Sitting in an office in Vienna, mainly focused on industrial stocks from anywhere in the world but Australia, it’s easy for me to forget just how stunning the resources reversal has been. The share price chart of any major commodities producer is a stark reminder.
The BHP Billiton share price, for example, is down 70% from the peak. And that’s in Australian dollars, the share price fall would have been more acute if not for the massive fall in the Australian dollar over the past few years.
BHP is far from an exception. Look at any of the majors – Rio Tinto, Vale, Anglo American, Glencore – they’re all down 70% plus from their peaks (2007/08 or 2011 mostly). Most of them are trading at roughly 2004 share prices. It’s like China never happened.
But China did happen.
BHP, for example, has taken net borrowings from around US$5bn in 2004 to US$25bn today. That’s US$20bn all gone into new holes in the ground.
Its balance sheet shows that over that 12 year period, it has retained about US$50bn in earnings (ie profits not paid out as dividends). That’s another AUD$71bn gone into holes in the ground. Given the anaemic capital gains since 2004/05, that US$50bn of retained earnings might as well have been piled up and set on fire, that’s how much value it’s added.
Production volumes are up massively. Revenues have doubled, despite the massive pullback since 2011. By almost any measure, BHP is a bigger company than it was in 2004.
China clearly happened.
But in terms of shareholder wealth, the one that matters, it’s all been for nought, or close enough. Chinese demand didn’t create untold wealth (in the long run), but rather induced investment by the majors to the point of malinvestment. It’s a cycle that has repeated endlessly over the eons.
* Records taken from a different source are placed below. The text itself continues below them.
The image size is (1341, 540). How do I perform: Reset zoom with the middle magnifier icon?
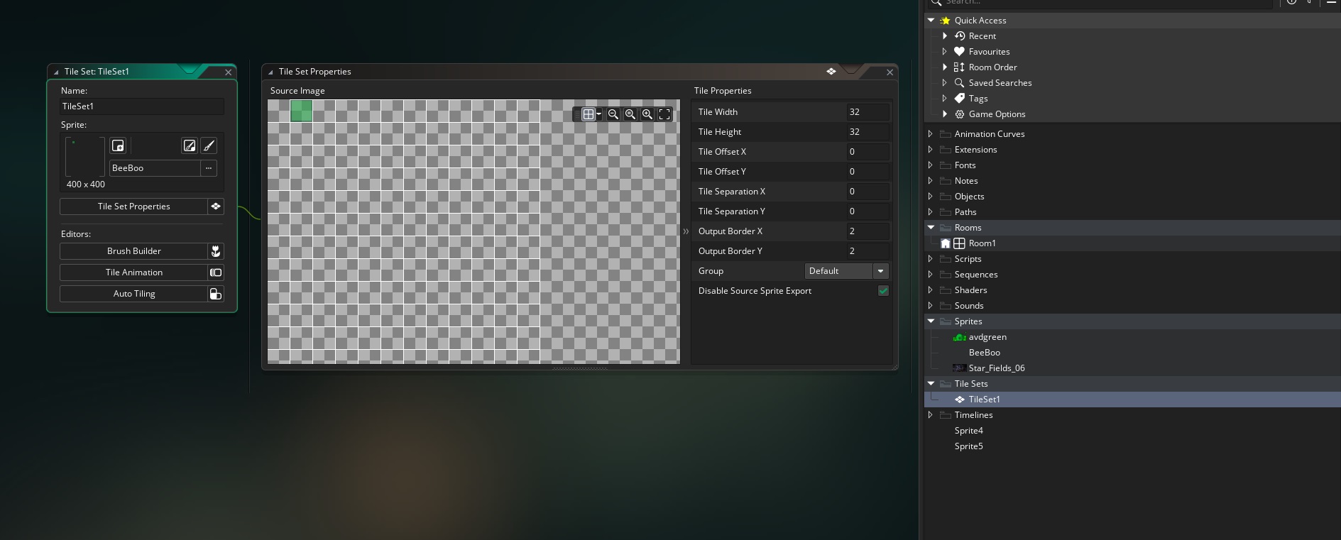pyautogui.click(x=630, y=114)
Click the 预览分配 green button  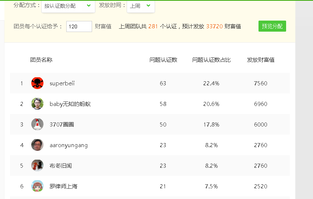point(272,26)
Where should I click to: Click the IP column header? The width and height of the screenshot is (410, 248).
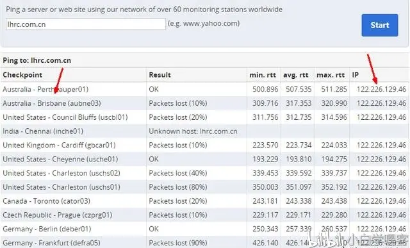355,75
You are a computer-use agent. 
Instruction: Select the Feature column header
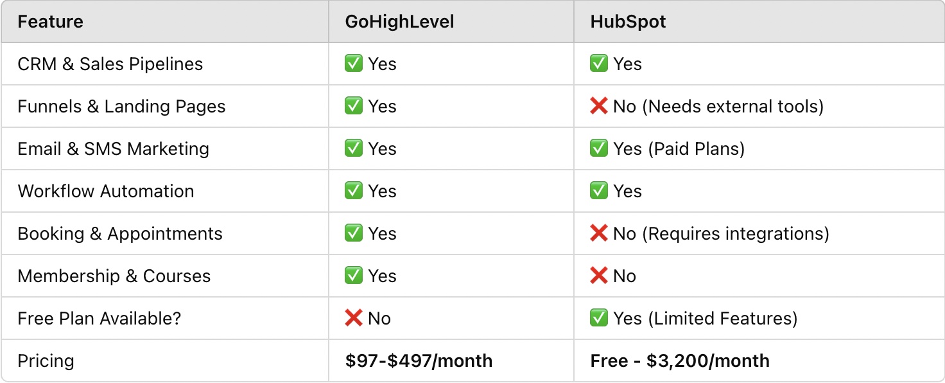point(50,22)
That’s why the major task for successful investors is to make the distinction between high quality businesses—those with pricing power and a moat—from run of the mill commodity price-takers. In the short term, they can be easy to confuse. But long term, only the high quality businesses can turn an economic tailwind into outstanding shareholder returns.
Australian investors forgot which type of business BHP was, and bid it up to unreasonable prices. They won’t forget that lesson soon, but they will again one day. For future reference, there’s a very obvious hint about the quality of the business in the name of the sector. They don’t call them commodities for nothing.